校草的刁蠻女友
在這個時候,我有一個大發現,這個是我們來這麼多天都沒有發現的,就是我們兩個房間的中間不知道什麼時候居然加了一塊水泥在中間,而我只要跳下窗戶,就可以直接走過去,於是我心裡安了不少,不過先不和哥哥說,閉着眼睛直接就跳過去,我以爲不會有什麼問題的,哪裡知道!還是有點意外。
興許是我的跨度沒有控制好,跳過去的立足點不適當,居然給我踩到他窗戶桌子的一快石頭,那塊石頭還是他小時侯的一個收藏物!氣死我了!怎麼不把東西給我收拾乾淨!還好我夠鎮定,扶住牆壁纔沒有摔倒,不過腳下卻痛的要命,不過與此同時,我也不小心把他的一個花瓶給弄到地上,然後聽都一聲很清脆的聲音,破了是一定的!
哥哥搖頭,把我扶着坐下,說:“怎麼這麼不小心的,不是怕的要命嗎?怎麼還敢往這邊跳!“
我笑說:“怕是小時候,現在這麼大了,怕豈不是很丟臉?”說真的心裡還是怕的,要不是因爲有那塊多了的水泥板,到現在還是怕的。
“林鼎鼎,你少說大話了,就那麼一點距離,下面有水泥板,還弄成這樣,我真是服了你!”他幫我看了一下,確定沒什麼要緊的,才把被子給我蓋上。自己坐在旁邊。抓了一本書來準備看。
男生的被窩就是和女生的不一樣,他都離開那麼久了,還有溫度,比我的熱多了。暖暖的,很是舒服。
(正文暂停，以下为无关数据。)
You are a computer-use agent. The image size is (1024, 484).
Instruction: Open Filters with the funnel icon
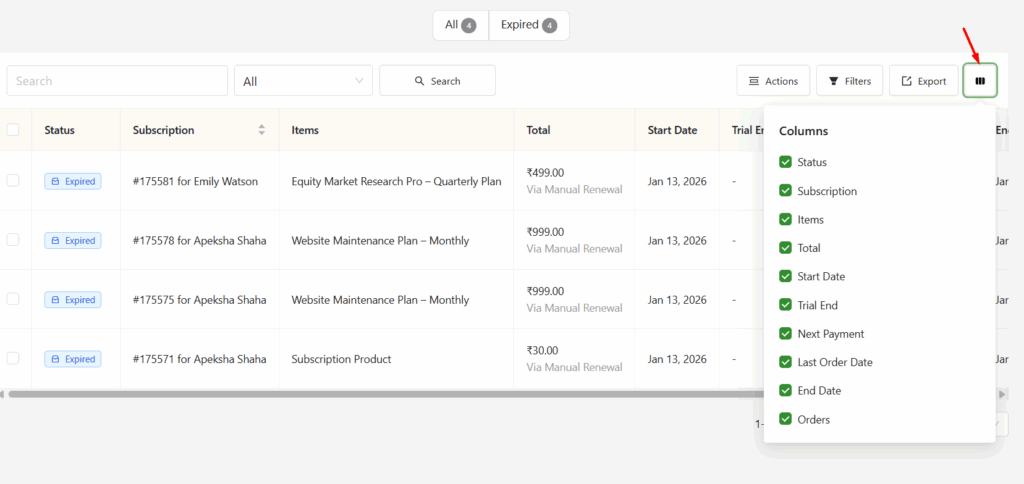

我當然沒忘記過來的主要目的,睡不着,我可也沒打算讓他睡的了,自然也沒準備去讓他看書來消遣時間:“哥……”
我這麼一聲出去可是把他給嚇了一跳,他說:“鼎鼎,你是怎麼了?要不要去看看?”
我知道,因爲我已經有好多好多年沒叫他一聲哥哥!表現出這樣我不會罵他,只會打他,最多讓他戴墨鏡!這麼說已經是很仁慈的了,不過現在我沒打他的打算,饒了他這麼一次:“叫你哥哥,你也不要這麼表現法啊!”
“不習慣,怎麼突然這麼叫?很奇怪!”他說。
“我想爺爺了,以前爺爺都是要我這麼叫你的!”其實我是因爲哥哥然後纔想到爺爺,我們小的時候爺爺就規定我一定必須叫林迪然哥哥,可是我偏偏就很不服氣,才差兩歲爲什麼我就非得叫他哥哥,非得聽他的話,不過爺爺是大人,不得以,在他老人家面前就得叫哥哥,還好,次數不是很多。所以到現在我還是叫他名字。爺爺後來是得病死的,是白血病。
哥哥嘆了一口氣:“我也是。”
“林迪然,聽說白血病是會遺傳的?”
“也有例外的!你不要老是想這麼一些,你知道嗎?”他溫和的說。
“可是你不覺得我們也很危險嗎?聽說這種病是會遺傳的嗎,要是我們中間一個人得了,那怎麼辦?”我開玩笑的問。
哥哥卻不當是玩笑,他很認真的看着我說:“林鼎鼎,我要你答應我,以後都不要說這種混帳的話!”
“這,很重要嗎?只是說說一下而已。”
“鼎鼎!”他加重了語氣。
我呆了一下,妥協了:“好不說就不說吧,你不要生氣,以後都不說就是了!”
“我沒生氣!”他否認,:“只是不喜歡你說那個死。”
“我們什麼時候回去!”拉緊了被子,我問。
“你想什麼時候就什麼時候。”他又舉起書本來,我知道他估計我在他身邊是沒可能睡覺了。可是我想和他說話,不知道爲什麼。好象覺得如果不說的話,以後就沒什麼可能再像現在這樣的,可是,我又不知道該說什麼。只能看着他發呆,看到最後腦袋就有些迷糊了,不知道什麼時候就睡着了。